*** Task inputs ***

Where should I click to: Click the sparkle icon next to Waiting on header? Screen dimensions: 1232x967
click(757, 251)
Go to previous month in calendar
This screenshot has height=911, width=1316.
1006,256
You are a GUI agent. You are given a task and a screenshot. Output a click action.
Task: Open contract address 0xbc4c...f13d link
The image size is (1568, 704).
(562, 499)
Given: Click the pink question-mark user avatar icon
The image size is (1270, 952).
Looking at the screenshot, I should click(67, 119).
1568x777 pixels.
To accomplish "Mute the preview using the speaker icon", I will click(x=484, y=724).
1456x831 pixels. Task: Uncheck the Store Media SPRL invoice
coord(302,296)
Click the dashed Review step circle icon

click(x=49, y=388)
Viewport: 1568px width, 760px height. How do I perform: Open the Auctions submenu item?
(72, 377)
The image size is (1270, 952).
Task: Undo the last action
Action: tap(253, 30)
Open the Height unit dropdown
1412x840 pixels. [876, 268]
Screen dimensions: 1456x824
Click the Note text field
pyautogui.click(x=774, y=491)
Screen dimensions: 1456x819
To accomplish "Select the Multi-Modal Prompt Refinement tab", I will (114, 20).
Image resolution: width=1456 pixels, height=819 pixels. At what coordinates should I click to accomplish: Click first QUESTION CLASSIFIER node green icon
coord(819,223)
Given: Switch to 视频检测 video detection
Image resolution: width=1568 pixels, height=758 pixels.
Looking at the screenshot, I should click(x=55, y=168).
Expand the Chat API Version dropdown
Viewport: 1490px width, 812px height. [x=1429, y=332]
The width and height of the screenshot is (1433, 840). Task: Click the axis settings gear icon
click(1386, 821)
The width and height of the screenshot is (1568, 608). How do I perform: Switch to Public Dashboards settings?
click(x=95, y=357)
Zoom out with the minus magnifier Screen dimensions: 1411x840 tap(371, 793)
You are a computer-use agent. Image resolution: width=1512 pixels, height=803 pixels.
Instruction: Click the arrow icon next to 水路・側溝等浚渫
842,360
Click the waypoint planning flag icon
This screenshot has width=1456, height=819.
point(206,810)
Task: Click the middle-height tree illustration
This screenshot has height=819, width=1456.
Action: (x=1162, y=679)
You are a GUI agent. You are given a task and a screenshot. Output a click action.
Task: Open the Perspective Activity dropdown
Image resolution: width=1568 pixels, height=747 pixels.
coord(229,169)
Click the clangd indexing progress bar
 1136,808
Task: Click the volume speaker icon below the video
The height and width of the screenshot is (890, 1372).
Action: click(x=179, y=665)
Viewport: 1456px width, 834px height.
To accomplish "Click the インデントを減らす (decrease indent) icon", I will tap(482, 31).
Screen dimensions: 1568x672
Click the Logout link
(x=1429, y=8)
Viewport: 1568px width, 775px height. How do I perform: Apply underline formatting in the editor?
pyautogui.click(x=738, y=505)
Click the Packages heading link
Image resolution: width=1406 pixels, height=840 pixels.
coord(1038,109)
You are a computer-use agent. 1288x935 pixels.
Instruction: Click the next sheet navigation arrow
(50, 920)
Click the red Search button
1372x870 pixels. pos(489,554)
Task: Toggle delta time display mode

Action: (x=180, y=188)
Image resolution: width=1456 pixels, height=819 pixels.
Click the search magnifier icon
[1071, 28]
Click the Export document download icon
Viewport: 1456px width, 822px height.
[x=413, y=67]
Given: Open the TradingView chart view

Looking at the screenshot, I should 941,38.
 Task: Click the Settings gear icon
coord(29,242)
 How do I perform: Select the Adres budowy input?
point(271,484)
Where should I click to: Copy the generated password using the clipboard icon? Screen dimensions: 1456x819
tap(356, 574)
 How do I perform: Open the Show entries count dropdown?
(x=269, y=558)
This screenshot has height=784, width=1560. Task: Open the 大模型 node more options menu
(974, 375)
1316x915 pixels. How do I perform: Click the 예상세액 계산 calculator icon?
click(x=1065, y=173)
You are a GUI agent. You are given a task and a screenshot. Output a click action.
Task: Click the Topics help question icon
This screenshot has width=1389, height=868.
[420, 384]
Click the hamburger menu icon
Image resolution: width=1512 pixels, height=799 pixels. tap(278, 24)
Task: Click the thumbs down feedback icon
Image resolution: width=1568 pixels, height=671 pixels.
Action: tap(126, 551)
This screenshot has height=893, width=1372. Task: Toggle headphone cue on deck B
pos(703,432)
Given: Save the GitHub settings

*** End of Task inputs ***

• **Work required**
Show the lines of the records that contain the word "computer".

• **Reply**
You are a computer-use agent. Image resolution: width=1512 pixels, height=803 pixels.
You are a computer-use agent. 1288x935 pixels.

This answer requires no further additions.